---------- MATERIAL FOR THE TASK ----------

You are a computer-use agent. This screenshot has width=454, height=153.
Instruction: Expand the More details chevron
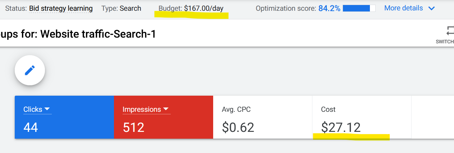pos(432,8)
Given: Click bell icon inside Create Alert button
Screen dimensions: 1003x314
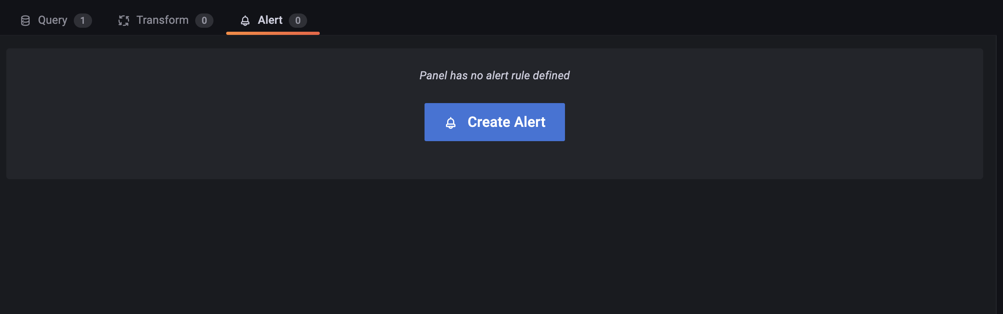Looking at the screenshot, I should (x=451, y=123).
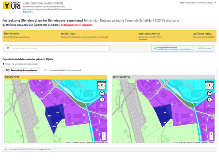Screen dimensions: 219x162
Task: Click sync maps icon in projected map
Action: tap(102, 93)
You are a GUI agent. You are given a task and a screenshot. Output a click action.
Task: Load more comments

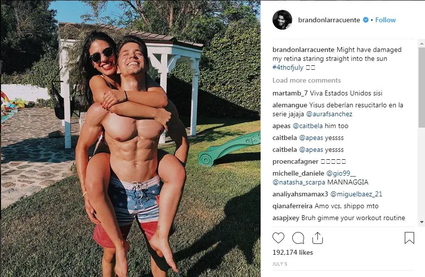(307, 81)
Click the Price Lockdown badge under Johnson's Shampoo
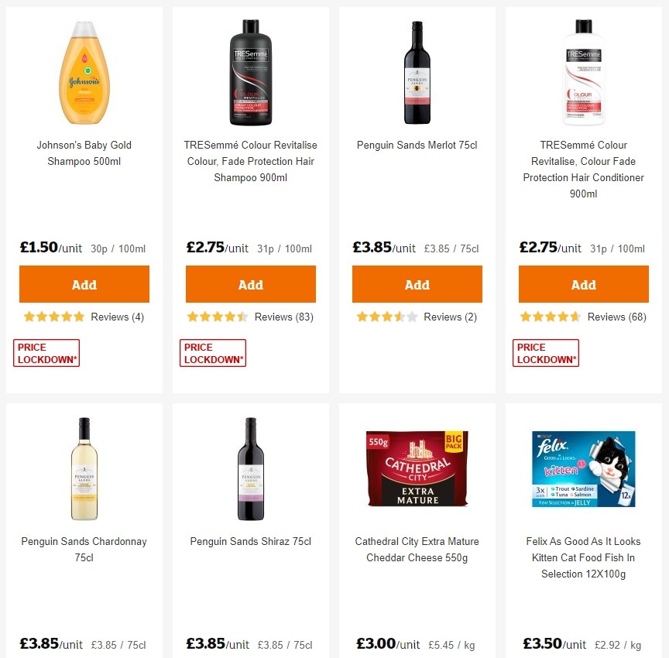 click(x=46, y=352)
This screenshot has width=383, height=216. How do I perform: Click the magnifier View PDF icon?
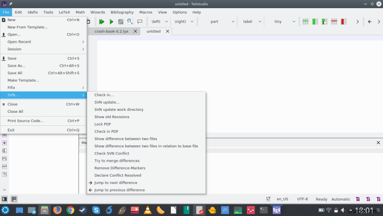[x=130, y=22]
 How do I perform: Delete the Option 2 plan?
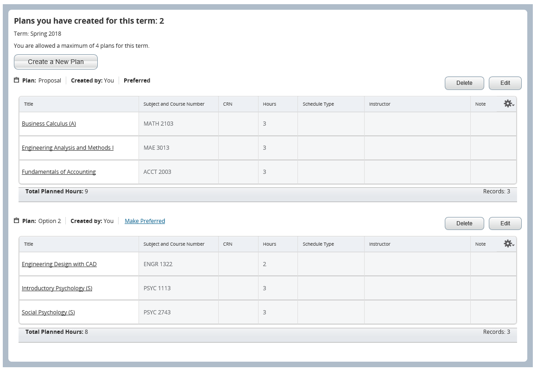click(x=464, y=223)
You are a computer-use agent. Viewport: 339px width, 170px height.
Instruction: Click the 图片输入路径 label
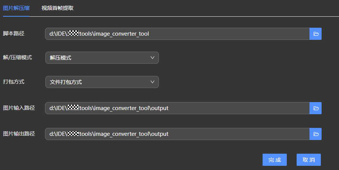(19, 108)
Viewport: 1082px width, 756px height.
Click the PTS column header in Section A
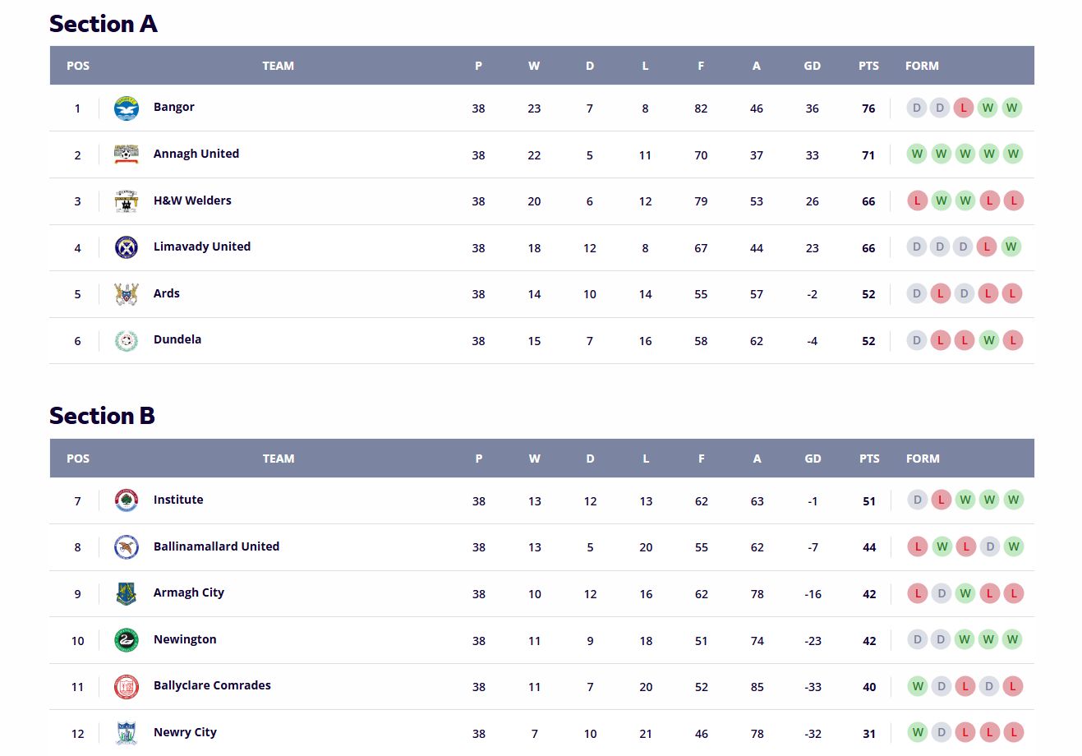[x=868, y=66]
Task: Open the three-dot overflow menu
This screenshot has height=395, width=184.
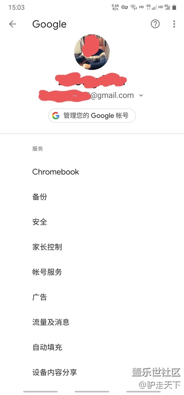Action: 174,24
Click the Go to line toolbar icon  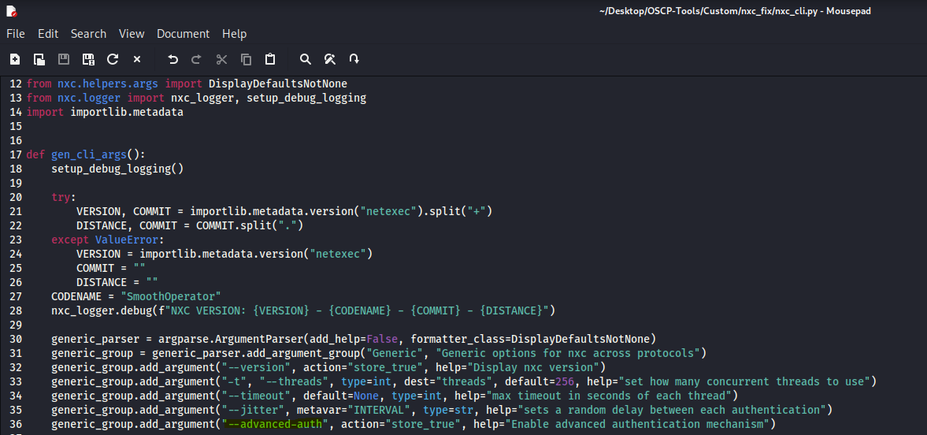click(354, 59)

----------

# WHAT YOU HAVE TO DO
Return the stretch of data that begins with the line showing "Click the Price" and goes on through the line showing "Task: Open the three-dot overflow menu", exactly, with pictures removed.

# YOUR SOLUTION
Click the Price Lockdown badge under Johnson's Shampoo
 click(x=46, y=352)
This screenshot has width=383, height=216. How do I perform: Click the magnifier View PDF icon?
[x=130, y=22]
 How do I perform: Delete the Option 2 plan?
click(x=464, y=223)
You are a computer-use agent. Viewport: 339px width, 170px height.
Instruction: Click the 图片输入路径 label
(19, 108)
Viewport: 1082px width, 756px height.
Click the PTS column header in Section A
[x=868, y=66]
Task: Open the three-dot overflow menu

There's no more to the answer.